# Slashed tyre >:-((



## A3DFU (May 7, 2002)

I've spent a long weekend in the Lake District with my sister. We had a fantastic time bar last night/today.
My sister wanted to travel along Hadrian's Wall so after visiting Workington ant Maryport we decided to spend the night in Carlisle. The hotel was ok'ish.
Having parked my car on a "secure hotel car park with video surveillance" I came down to a slashed tyre this morning.
Green Flag and a local tyre place sorted the problem but what can I do now to get back the money I had to dish out for a new tyre?
I have a video tape from the hotel (yet to be inspected) which may or may not show someone doing criminal damge to my car (2 marks on the wheel arch as well as a slashed tyre). I have evidence of a knife insition (Green Flagg/Garage) to the tyre. My feeling is that the police will not be interested and I may as well forget all about it?

I must say what feels worst is not the tyre damage or the money I had to pay for having it sorted. Somehow I feel as if I, personally, have been attacked and assaulted :?


----------



## skiwhiz (Feb 17, 2008)

what a bummer, know what you mean its similar to the 80's when they used to pinch the radios from cars, happened to me 3 times, window broken and radio gone. if the cctv footage shows a face then the police may be able to follow up if they know who it is.
such a shame cause it was great in the lakes this weekend and roads in northumberland are fun as well.


----------



## brittan (May 18, 2007)

Sorry to hear this Dani. What a nasty end to a pleasant weekend. I can understand your feelings of being assaulted - the culprit has interfered with something that belongs to you. Sadly there's little hope of getting any money back unless you make a claim on your insurance. Even if the police identify him and he's taken to court for criminal damage the court is unlikely to award damages and even if they did he probably wouldn't or couldn't pay.

Brian


----------



## YELLOW_TT (Feb 25, 2004)

Sorry to hear this Dani but even if they catch them there will be very little done what chance have you got when the news is full of the government saying dont send any one to jail as they ar all full :evil:


----------



## CamV6 (Oct 26, 2003)

Dani, my symapthies cos i know exactly hpw you feel.

Where I live is a double cul de-sac with a series of small blocks of flats. Going back about 7 years or so when i lived in one of the other blocks in a one bed flat (I later moved to the block I am in now to a 2 bed flat co its so perfect for me round here) i went away on holiday and I parked the Mk2 Golf 'Driver' I had at the time, irnoically enough, outside the block I now live in, and off I went.

***

### Written tasks
a. Rewrite the paragraph beginning "Sorry to hear this Dani. What a nasty end" from the forum thread about the slashed tire more briefly, keeping its main facts.
b. Print the forum thread about the slashed tire from "I have a video" up to and including "(Feb 17, 2008)", without changing a word.

### Provided data

***

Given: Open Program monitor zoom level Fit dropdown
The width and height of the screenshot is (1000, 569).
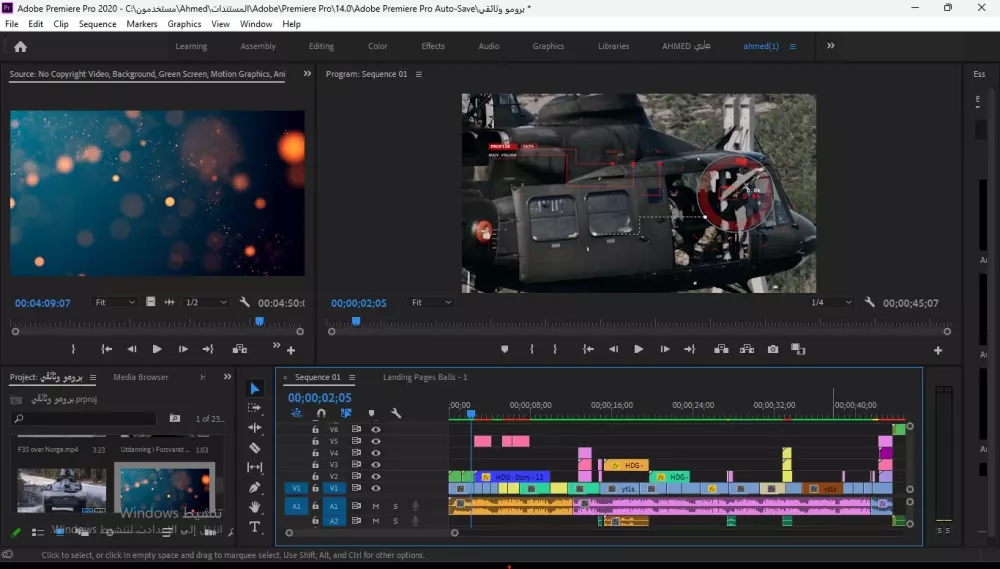Looking at the screenshot, I should [x=431, y=303].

***

### Task-by-task answers
a. Sorry, Dani, that's a nasty end to a pleasant weekend. Feeling assaulted makes sense, because the culprit interfered with something of yours. Unfortunately, an insurance claim is about the only way to get money back. Even if the police identify the culprit and the case goes to court for criminal damage, the court is unlikely to award damages, and the culprit probably wouldn't or couldn't pay anyway.

b.
I have a video tape from the hotel (yet to be inspected) which may or may not show someone doing criminal damge to my car (2 marks on the wheel arch as well as a slashed tyre). I have evidence of a knife insition (Green Flagg/Garage) to the tyre. My feeling is that the police will not be interested and I may as well forget all about it?

I must say what feels worst is not the tyre damage or the money I had to pay for having it sorted. Somehow I feel as if I, personally, have been attacked and assaulted :?


----------



## skiwhiz (Feb 17, 2008)